TEXT SECTION:
--- Start ---
Part 4: The Woke Bohemian

By Laura Terrell

The following post is written by my friend and colleague, Laura Terrell. Laura holds a degree in Religion: Women’s Ministry with a Psychology minor (Liberty University). She is also a certified copyeditor (University of California, San Diego) and a published author. She is the editor of The Life I Now Live: Continuing Machen’s Historic Battle for the Gospel.

Disclaimer: This particular blog post deals with sensitive topics regarding the peculiar sins of the Enlightenment period and the Roaring Twenties. These cultural sins are not unlike our own postmodern milieu.

Blessings,

-Rich

“A rose by any other name would smell as sweet,

and a skunk-cabbage, by any other name,

wouldn’t smell any sweeter.”

–Joel Parker(1)

The Woke Bohemian

In my last blog, we talked about the origins of some—though, most assuredly not all—of the institutions we see in our own modern U.S. culture, namely abortion, transgenderism, and the public school. As promised, we’ll dive much deeper into those issues and others in Part 6 of this series. But in order to fully appreciate the direction these institutions could take us in (if allowed to continue unhindered to their natural and logical ends), we have to first discuss the importance of “environment.” Specifically, the philosophical and political environments that have allowed these ultimately dangerous institutions to flourish under the guise of freedom.

The most recognizable beginnings of what would today be called “wokeness” can be found in Germany in the 1770s. In an effort to combat the stiff and stodgy Rationalism of the French Enlightenment that had swept the nation of Germany also, the college age artists who led the Sturm und Drang movement led their generation in completely the opposite direction. Sturm und Drang is often translated as “Storm and Stress,” however, that’s not quite accurate. Drang should more correctly be translated as “sexual desire.”

The Sturm und Drang movement, which was specific to theater and literature, was a deconstruction of all the structure, logic, and rules that had been put on a pedestal during the Enlightenment; and not just a deconstruction but a disowning of the entire concept of rules and structure.
--- End ---
DATA EXCERPTS:
--- Start ---
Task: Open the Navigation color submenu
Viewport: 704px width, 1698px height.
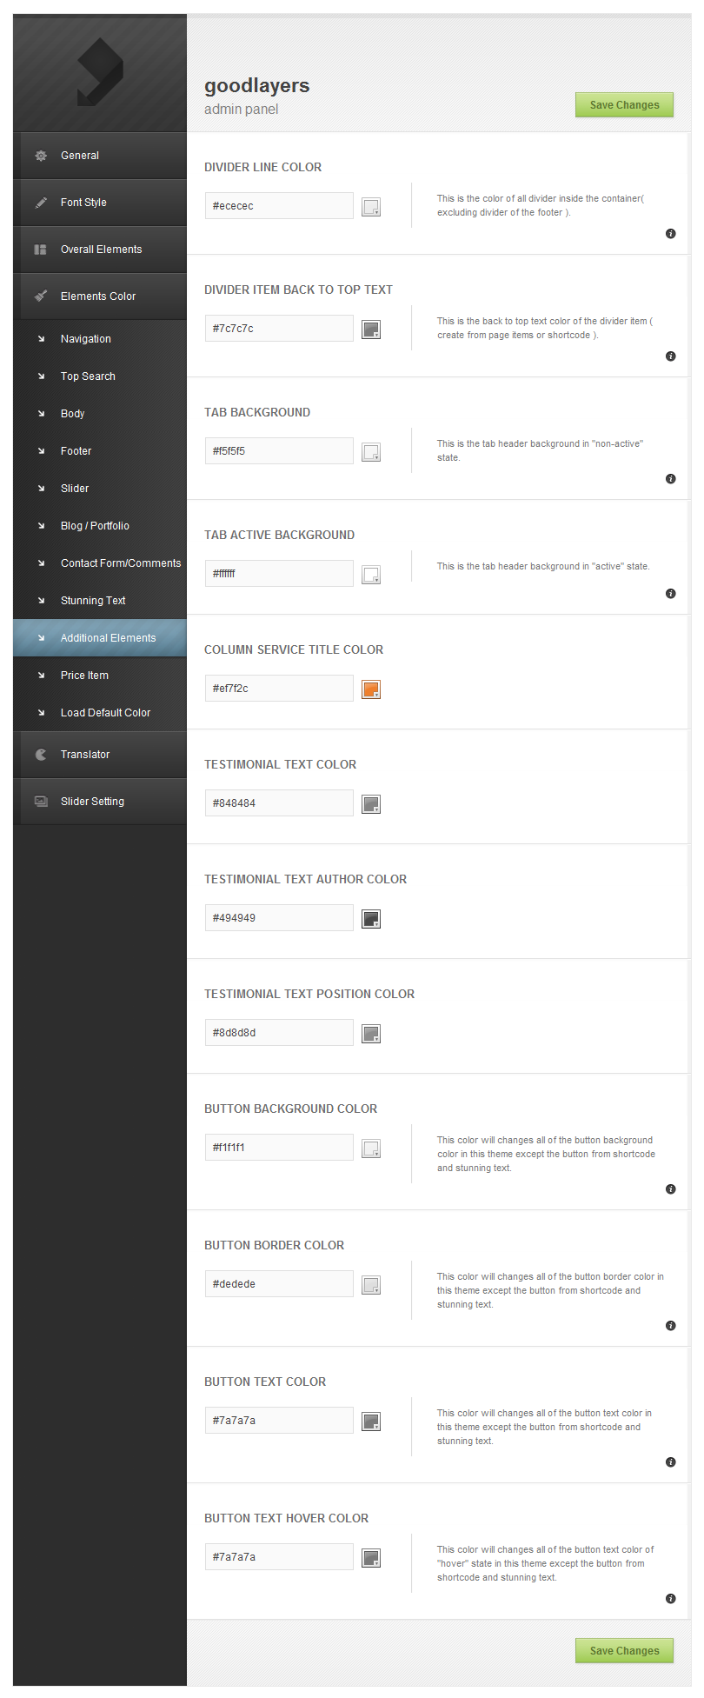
--- End ---
--- Start ---
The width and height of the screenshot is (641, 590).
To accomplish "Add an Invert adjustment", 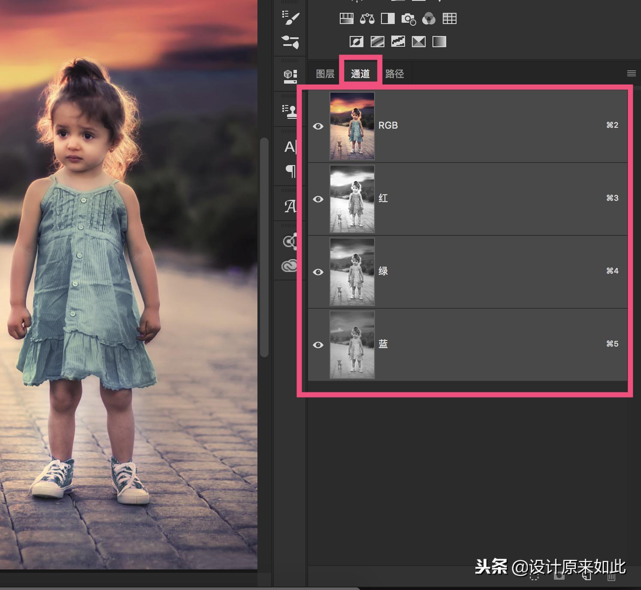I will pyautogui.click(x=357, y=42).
--- End ---
WHAT IS REQUIRED: Write out everything in the Woke Bohemian post from "Part 4: The" down to "for the Gospel.", switching "copyeditor" to "proofreader".

ANSWER TO THE PROBLEM:
Part 4: The Woke Bohemian

By Laura Terrell

The following post is written by my friend and colleague, Laura Terrell. Laura holds a degree in Religion: Women’s Ministry with a Psychology minor (Liberty University). She is also a certified proofreader (University of California, San Diego) and a published author. She is the editor of The Life I Now Live: Continuing Machen’s Historic Battle for the Gospel.